Wednesday, June 13, 2012

Tunnel Vision



Lesson 3

Am I doing this right? Everything looks great but what’s for ME? I know what I want to do but is this what I should do?  Why not I know I’ll like it?

I read a story the other day of a young college graduate who was medical school bound. She did everything to the plan, excelled in all her studies and was moving forward to become a doctor. One day she was approached by the CEO of a record label who saw the way she dressed and asked her to please style one of his new artist he had just signed on. She had never styled anyone before, didn’t even know what a stylist was and it definitely wasn’t in the “plan” but she went for it and what a success it turned out to be. She is now the CEO and fashion stylist of her own consulting firm.
This story doesn’t happen everyday. In certain cases many will go on to actually becoming the doctor. But what was it that she had in her possession that made her make that decision to become something other than what she “knew” her passion to be. The questions above are not wrong questions to ask in fact they are encouraged. The key is knowing when to ask them. Sometimes we want something so bad we can taste it and even to the point where we predict when and how it should be happening for us. So we put our self in a box on focusing on one thing really hard and then we look up and nothing happened for some we stay here until we see results and for others they begin to dip and dabble in many other things just to see a result. The thing is we don’t know what the future holds, what the present will bring some things may feel like they are done in vain. Nothing is new under the sun everything has been tried even down to the good deeds or charity that you do but what makes it different, what makes it fulfilling to go through the mundane and seek after the “riches” of this world? Solomon describes it best in the book of Ecclesiastes when He says “There is a time for everything and a season for every activity under the heavens..” (3:1) “So I saw that there is nothing better for a person than to enjoy their work, because that is their lot. For who can bring them to see what will happen after them?” (3:22)
So what you’re trying to say is I should just be happy for nothing? No, You should be happy for everything. God shows us this through His wisdom, which is His will for us to use Him as our foundation.
After looking up these two words in the dictionary:

1.       Wisdom=Enlightenment
2.       Foundation- The basis or groundwork of anything, the natural or prepared ground or base on which some structure rests.

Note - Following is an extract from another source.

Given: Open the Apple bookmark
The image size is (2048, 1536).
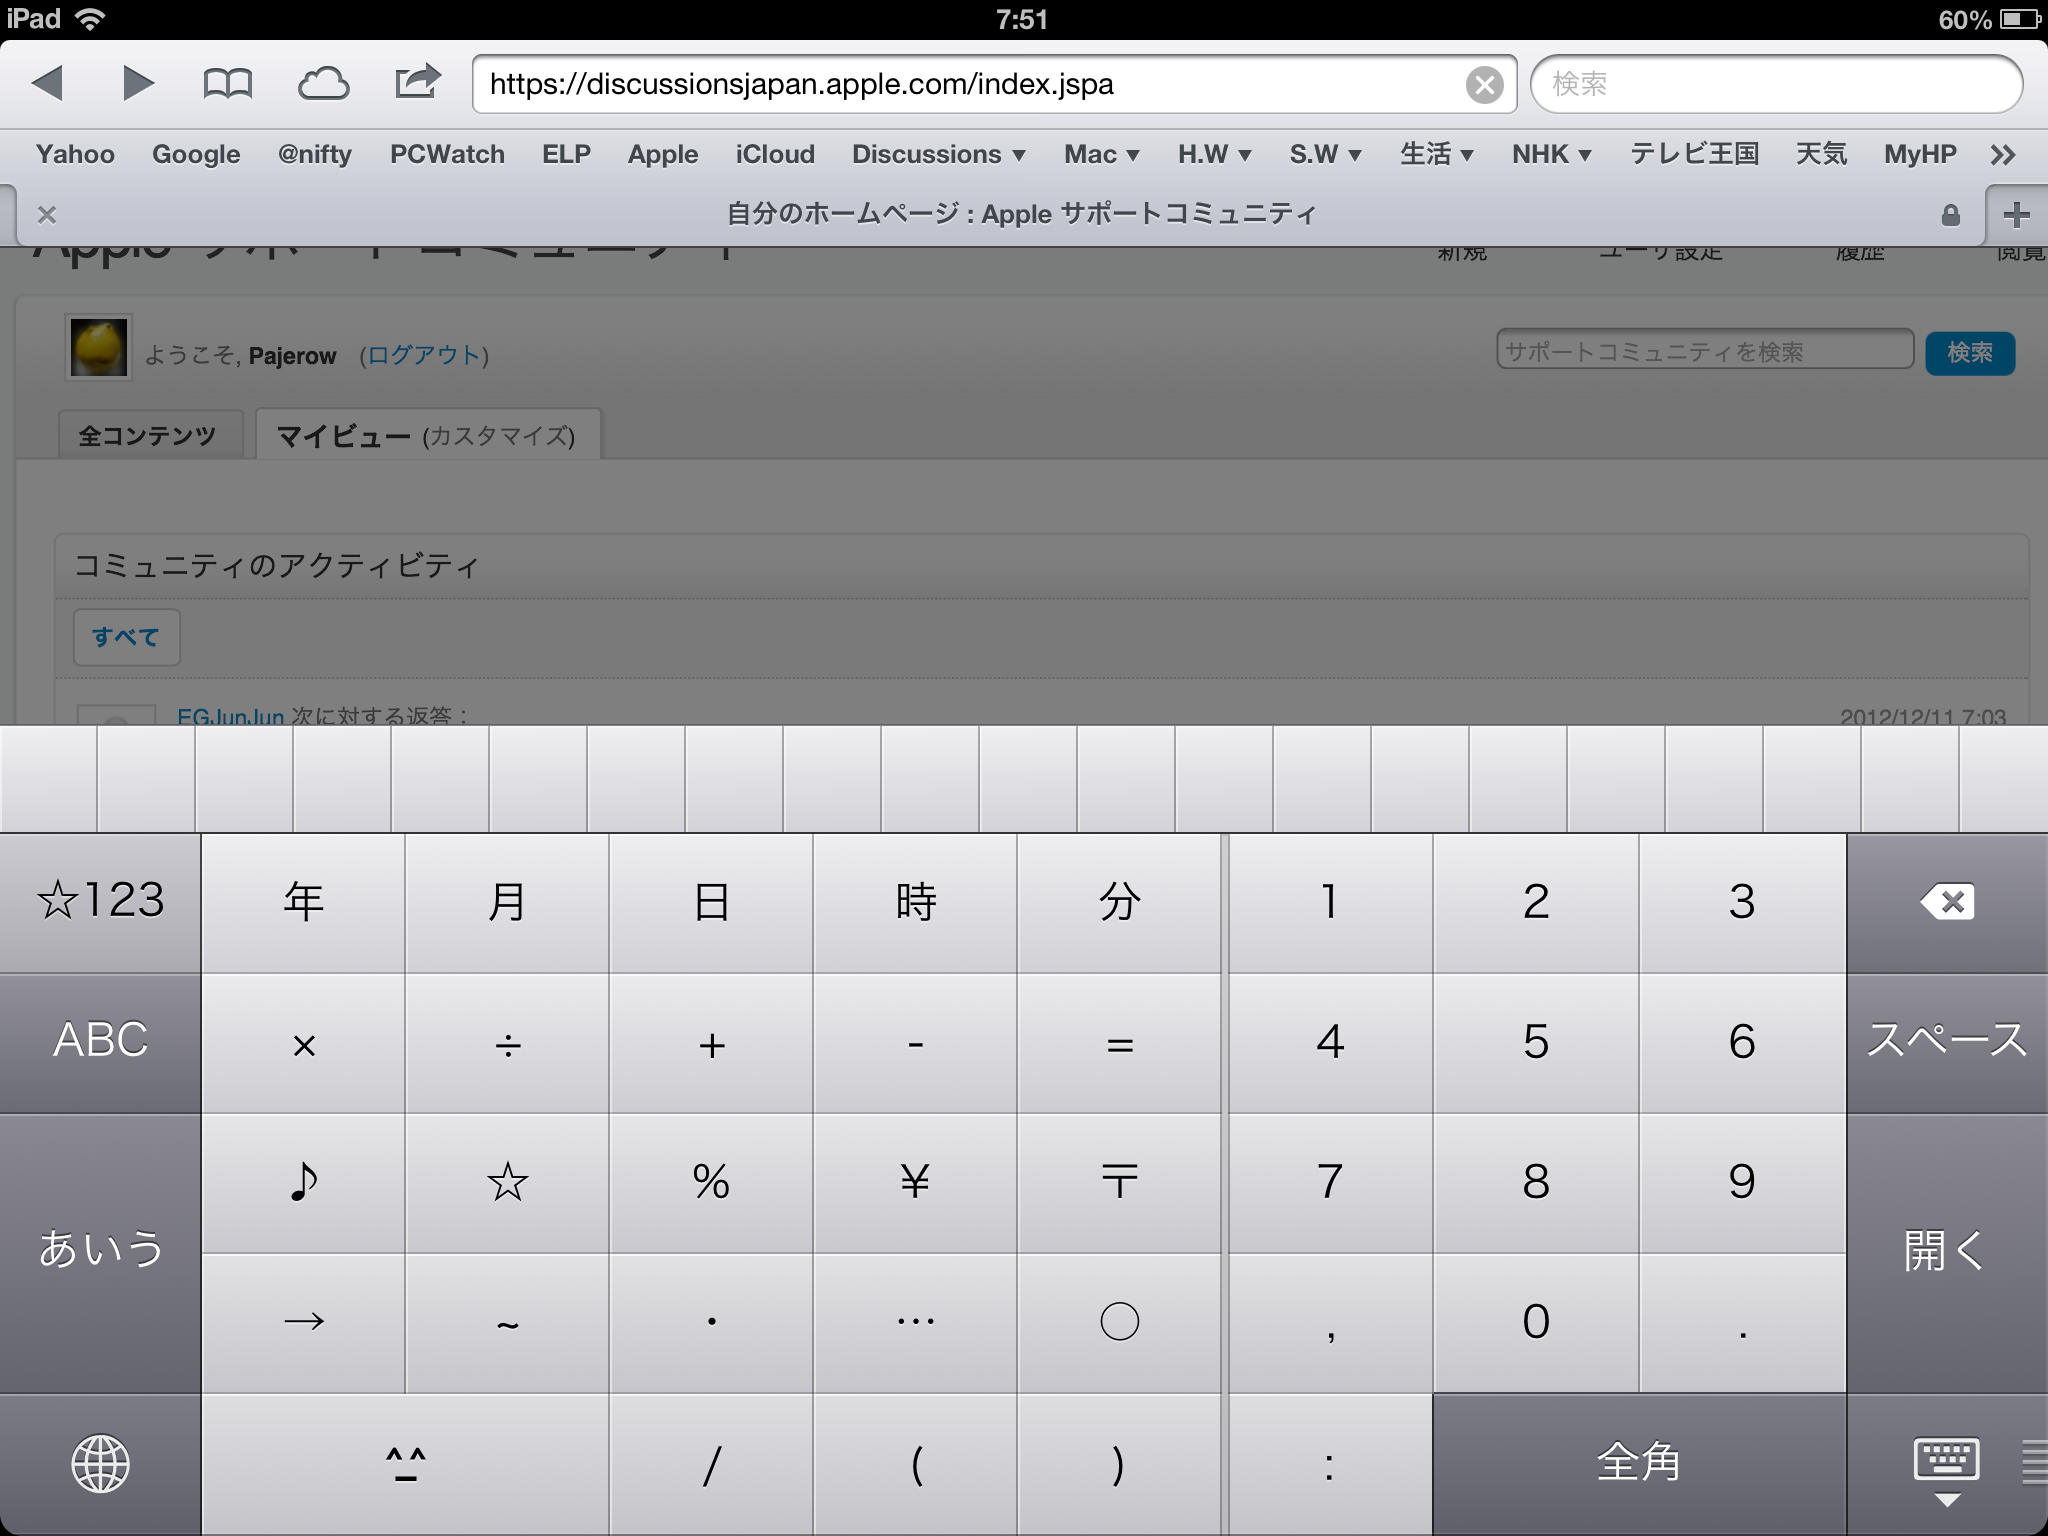Looking at the screenshot, I should tap(662, 154).
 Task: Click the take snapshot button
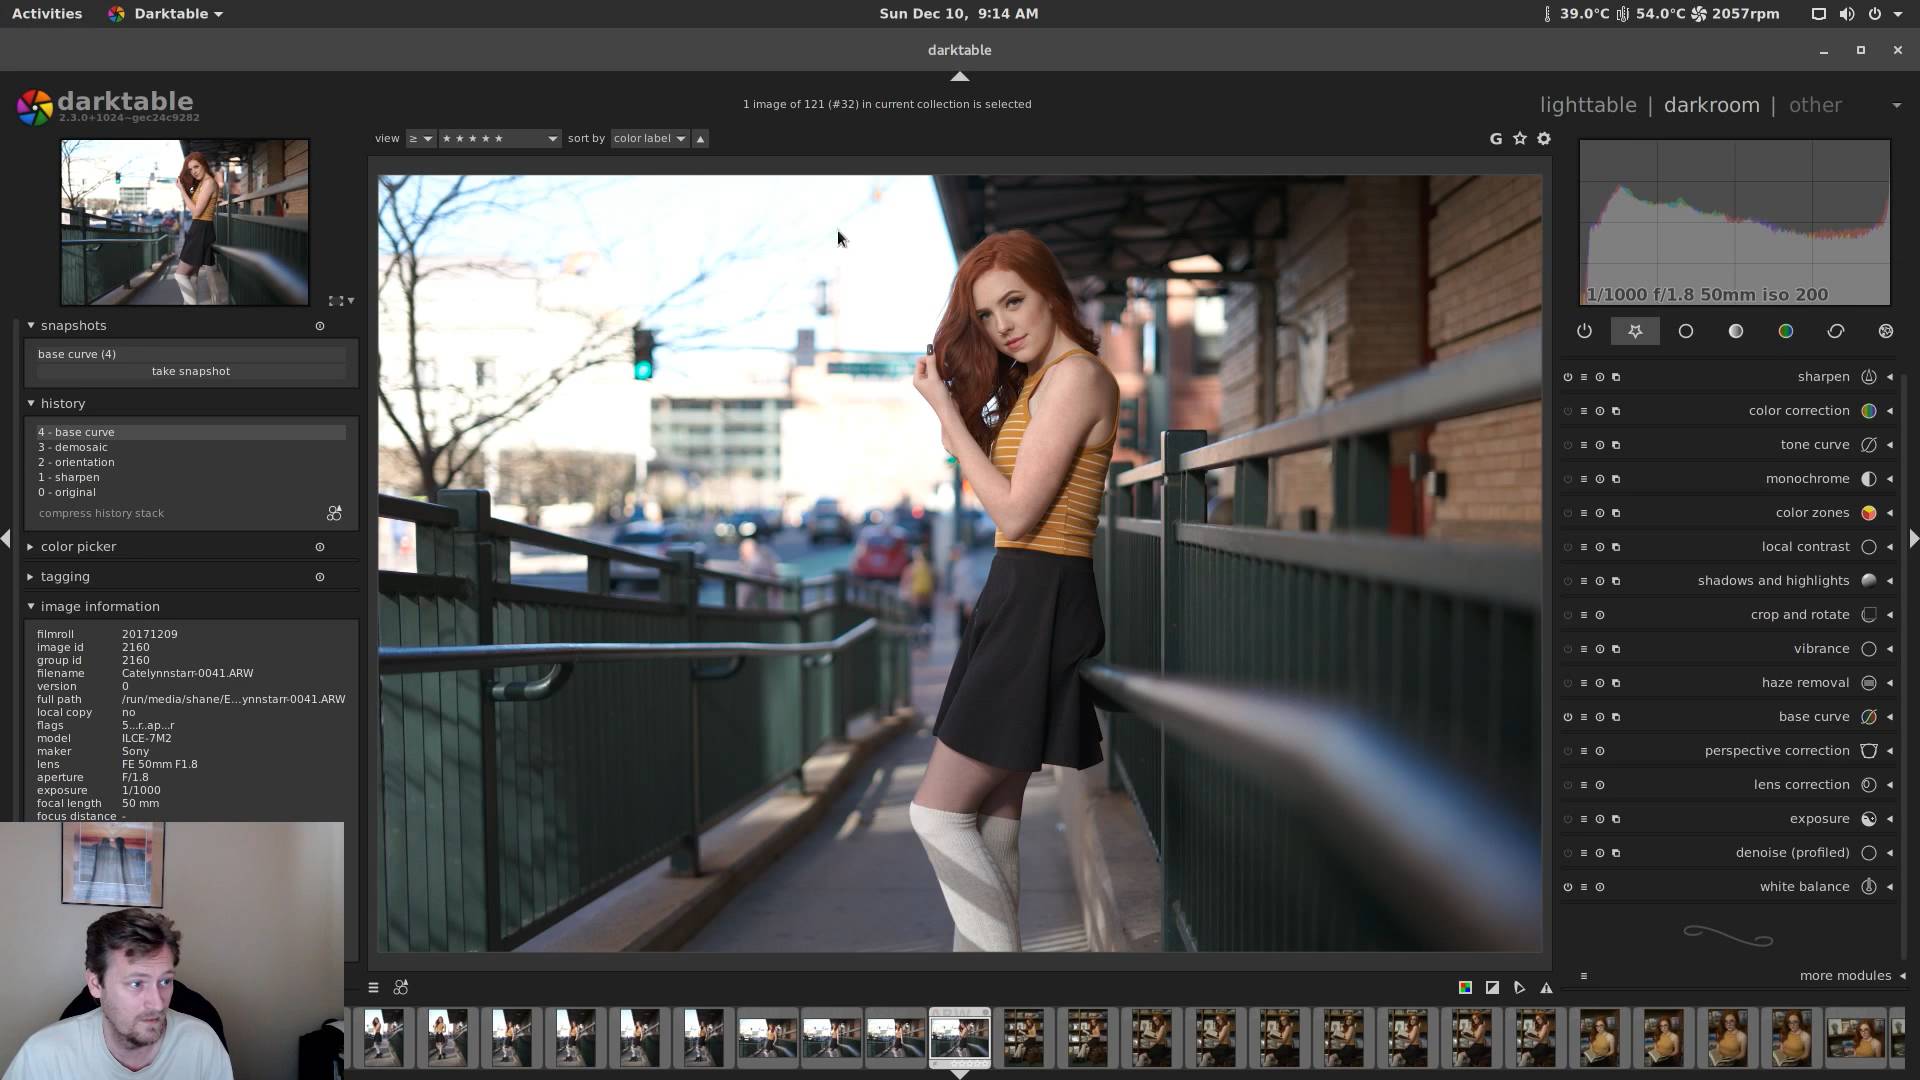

Enlightenment is what we experience from using His wisdom it shows us the time and season to use His wisdom. So in essence it all jus goes back into itself to be used even more which leads to the word “foundation” If wisdom of God be your true foundation then it will always return back to you. Your relationships should begin to reflect this trait.

I challenge you all to look more into what is the prepared ground on which you rest. Simply Study! If you feel u don’t know where to begin, just start from the TOP the beginning Genesis.